Dataset extract:

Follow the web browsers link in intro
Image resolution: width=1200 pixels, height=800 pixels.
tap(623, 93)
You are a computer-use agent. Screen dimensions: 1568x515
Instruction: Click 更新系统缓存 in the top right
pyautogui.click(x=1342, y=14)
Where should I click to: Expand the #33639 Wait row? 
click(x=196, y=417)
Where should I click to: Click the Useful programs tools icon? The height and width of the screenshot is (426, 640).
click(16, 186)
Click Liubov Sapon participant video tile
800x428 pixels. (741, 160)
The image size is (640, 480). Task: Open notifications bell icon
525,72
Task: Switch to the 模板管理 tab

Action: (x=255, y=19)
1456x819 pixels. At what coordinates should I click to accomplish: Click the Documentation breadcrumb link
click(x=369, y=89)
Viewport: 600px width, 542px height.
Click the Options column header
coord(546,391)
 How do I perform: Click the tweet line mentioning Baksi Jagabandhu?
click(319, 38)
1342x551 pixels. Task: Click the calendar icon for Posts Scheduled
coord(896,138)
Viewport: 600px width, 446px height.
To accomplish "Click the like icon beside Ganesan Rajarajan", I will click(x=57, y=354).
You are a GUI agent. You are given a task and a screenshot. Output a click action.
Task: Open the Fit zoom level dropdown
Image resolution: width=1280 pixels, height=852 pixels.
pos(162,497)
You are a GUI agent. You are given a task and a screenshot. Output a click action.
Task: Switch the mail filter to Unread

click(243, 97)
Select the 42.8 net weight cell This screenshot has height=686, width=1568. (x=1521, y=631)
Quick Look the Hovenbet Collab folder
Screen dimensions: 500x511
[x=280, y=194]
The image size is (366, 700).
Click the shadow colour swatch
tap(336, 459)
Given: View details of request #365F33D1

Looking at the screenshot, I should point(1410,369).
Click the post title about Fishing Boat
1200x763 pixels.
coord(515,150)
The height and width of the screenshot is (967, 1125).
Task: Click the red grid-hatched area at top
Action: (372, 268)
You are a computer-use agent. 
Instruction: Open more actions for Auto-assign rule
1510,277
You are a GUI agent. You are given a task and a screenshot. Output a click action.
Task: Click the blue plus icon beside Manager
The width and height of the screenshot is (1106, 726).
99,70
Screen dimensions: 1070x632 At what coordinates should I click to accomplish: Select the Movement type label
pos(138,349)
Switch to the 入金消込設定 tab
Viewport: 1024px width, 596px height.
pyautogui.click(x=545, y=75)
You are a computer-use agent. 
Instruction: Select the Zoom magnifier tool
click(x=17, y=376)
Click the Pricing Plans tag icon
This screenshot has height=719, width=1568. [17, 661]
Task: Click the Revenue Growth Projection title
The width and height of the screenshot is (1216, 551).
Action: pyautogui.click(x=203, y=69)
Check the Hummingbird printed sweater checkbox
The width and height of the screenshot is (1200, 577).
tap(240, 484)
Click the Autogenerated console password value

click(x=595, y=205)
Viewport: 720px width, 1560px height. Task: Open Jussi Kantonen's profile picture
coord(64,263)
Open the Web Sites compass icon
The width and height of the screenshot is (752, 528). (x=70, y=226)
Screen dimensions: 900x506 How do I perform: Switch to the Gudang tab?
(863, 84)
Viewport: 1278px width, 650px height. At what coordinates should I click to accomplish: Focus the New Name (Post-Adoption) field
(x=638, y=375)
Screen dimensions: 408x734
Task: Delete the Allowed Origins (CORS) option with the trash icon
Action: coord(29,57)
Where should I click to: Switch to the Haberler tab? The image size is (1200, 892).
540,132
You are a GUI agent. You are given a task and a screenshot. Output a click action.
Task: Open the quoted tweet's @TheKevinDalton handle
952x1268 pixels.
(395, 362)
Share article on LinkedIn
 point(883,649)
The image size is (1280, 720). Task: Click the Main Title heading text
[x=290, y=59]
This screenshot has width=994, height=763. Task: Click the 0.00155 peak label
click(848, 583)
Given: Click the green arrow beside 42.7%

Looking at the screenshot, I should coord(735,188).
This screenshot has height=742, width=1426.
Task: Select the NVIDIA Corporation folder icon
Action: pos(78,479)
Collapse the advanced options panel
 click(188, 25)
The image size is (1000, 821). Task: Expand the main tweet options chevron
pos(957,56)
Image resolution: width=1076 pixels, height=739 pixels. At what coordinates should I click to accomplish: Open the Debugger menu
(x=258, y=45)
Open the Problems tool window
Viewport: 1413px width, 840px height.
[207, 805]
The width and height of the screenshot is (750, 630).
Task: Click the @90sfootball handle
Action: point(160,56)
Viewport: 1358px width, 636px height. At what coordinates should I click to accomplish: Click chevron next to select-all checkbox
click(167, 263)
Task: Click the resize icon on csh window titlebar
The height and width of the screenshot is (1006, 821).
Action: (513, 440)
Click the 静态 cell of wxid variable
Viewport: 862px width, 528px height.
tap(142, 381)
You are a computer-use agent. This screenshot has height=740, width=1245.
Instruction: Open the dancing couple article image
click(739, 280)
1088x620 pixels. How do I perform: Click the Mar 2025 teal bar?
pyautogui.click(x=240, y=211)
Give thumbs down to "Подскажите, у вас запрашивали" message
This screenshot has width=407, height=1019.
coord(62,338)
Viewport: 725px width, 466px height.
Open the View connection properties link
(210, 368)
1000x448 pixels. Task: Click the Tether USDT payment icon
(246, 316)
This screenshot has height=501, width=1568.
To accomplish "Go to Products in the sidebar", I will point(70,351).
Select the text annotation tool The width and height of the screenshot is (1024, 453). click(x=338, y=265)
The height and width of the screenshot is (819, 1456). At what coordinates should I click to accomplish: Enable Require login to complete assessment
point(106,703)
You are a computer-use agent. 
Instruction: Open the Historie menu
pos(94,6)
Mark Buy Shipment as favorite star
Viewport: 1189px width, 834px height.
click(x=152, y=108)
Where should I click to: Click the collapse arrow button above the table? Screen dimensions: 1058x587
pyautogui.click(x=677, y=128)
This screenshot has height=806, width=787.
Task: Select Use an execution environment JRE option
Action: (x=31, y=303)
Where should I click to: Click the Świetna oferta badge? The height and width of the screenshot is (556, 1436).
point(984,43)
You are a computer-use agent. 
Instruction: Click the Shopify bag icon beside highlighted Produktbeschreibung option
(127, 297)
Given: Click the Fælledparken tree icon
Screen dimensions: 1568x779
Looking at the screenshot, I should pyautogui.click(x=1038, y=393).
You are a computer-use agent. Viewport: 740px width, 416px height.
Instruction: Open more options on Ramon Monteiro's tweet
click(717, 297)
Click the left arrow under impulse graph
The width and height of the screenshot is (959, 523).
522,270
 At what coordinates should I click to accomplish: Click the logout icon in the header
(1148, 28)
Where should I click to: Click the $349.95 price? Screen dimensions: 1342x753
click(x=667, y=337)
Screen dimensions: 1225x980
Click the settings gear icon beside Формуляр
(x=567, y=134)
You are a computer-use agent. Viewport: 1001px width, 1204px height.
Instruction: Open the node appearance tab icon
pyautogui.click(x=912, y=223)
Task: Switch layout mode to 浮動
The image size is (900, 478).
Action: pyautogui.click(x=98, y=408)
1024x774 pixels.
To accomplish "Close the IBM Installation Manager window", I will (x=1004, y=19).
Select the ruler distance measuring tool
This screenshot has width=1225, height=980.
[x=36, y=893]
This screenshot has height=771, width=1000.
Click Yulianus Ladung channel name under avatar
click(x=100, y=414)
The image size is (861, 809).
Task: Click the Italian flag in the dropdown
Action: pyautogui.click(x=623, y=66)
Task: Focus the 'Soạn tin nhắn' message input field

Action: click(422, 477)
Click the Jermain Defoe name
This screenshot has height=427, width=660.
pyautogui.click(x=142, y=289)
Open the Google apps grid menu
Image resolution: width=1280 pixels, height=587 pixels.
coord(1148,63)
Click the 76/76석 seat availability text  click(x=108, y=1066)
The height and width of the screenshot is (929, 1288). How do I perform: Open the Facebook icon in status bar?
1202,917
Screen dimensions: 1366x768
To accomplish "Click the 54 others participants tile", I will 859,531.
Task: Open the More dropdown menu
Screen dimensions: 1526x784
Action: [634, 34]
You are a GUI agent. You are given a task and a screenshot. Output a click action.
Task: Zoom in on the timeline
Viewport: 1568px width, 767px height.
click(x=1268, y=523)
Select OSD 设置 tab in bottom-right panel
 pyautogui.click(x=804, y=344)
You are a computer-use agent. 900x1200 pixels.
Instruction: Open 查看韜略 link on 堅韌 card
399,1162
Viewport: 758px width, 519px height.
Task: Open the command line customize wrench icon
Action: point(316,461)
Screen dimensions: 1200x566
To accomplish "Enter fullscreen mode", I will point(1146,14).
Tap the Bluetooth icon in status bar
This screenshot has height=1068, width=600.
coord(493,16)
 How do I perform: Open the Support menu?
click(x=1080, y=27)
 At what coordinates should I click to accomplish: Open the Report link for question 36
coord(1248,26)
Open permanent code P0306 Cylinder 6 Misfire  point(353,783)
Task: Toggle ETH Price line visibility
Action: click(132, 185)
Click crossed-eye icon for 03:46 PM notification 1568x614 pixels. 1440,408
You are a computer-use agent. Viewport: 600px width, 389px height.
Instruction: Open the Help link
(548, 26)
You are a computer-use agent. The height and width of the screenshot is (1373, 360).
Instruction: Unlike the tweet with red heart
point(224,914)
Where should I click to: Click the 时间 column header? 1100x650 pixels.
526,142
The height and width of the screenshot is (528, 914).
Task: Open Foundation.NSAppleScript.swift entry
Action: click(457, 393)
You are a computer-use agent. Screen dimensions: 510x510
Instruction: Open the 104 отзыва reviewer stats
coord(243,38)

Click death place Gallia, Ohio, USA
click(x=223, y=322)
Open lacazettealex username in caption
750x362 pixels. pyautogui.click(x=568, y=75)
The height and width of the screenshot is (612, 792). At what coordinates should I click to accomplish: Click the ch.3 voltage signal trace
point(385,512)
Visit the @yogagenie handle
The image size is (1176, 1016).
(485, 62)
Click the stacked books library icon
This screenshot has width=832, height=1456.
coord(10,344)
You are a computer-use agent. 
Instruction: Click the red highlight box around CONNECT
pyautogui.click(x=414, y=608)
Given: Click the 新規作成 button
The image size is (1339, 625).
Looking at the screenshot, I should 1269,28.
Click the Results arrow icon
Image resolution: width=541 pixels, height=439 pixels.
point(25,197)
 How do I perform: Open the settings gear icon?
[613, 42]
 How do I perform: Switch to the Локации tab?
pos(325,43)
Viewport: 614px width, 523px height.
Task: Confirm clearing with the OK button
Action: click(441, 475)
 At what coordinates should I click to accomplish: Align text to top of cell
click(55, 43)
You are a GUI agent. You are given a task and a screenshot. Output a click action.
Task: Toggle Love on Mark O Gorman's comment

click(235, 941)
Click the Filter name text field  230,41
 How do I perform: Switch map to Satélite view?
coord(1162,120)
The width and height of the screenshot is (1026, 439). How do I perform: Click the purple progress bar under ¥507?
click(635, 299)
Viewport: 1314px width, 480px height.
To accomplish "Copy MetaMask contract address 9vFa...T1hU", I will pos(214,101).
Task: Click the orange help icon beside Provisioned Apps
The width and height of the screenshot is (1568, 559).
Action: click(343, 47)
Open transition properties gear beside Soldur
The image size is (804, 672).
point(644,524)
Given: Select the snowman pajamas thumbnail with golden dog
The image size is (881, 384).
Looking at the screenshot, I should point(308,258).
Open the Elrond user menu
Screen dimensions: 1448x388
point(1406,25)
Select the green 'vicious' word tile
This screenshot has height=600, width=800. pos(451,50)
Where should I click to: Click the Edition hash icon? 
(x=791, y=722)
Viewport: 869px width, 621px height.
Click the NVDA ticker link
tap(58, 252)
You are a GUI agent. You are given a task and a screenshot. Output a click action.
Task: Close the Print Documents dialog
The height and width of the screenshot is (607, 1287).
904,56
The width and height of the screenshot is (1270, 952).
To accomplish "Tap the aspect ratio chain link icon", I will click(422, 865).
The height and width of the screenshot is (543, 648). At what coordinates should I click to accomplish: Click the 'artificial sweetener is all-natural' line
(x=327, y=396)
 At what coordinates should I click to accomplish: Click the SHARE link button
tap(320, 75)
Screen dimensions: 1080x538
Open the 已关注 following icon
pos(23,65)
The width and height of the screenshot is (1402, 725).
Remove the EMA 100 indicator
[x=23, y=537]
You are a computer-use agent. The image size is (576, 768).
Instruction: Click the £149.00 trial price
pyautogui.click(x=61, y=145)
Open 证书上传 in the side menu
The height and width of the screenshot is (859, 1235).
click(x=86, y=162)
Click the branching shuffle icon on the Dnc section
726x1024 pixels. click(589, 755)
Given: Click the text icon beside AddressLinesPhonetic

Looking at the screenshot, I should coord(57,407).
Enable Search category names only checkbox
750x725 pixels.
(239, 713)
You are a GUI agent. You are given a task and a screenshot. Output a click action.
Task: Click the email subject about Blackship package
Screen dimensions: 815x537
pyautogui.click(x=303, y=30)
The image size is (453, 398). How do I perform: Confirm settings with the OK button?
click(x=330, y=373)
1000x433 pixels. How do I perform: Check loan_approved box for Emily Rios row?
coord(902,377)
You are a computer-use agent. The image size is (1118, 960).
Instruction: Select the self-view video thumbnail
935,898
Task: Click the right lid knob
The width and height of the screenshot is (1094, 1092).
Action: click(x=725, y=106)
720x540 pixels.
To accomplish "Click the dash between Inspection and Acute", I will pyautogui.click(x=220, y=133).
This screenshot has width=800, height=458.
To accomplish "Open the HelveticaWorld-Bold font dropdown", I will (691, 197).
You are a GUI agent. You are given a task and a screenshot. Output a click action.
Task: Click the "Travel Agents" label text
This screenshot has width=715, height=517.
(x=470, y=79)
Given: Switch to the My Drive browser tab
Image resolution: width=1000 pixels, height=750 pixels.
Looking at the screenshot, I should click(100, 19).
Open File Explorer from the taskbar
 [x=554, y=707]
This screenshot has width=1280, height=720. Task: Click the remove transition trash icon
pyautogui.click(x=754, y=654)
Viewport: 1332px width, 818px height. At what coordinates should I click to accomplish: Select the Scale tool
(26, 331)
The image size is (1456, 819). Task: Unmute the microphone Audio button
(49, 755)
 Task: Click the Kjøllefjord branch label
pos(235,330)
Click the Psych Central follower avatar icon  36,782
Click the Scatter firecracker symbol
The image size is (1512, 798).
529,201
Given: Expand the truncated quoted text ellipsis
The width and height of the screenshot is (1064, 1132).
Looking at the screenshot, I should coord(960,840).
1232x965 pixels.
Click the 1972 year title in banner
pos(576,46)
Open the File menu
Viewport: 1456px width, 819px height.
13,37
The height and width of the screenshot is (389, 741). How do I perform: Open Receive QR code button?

Work task: Please return every line in the data that includes the string "Close".

Response to this task:
To accomplish "Close the IBM Installation Manager window", I will (x=1004, y=19).
Task: Close the Print Documents dialog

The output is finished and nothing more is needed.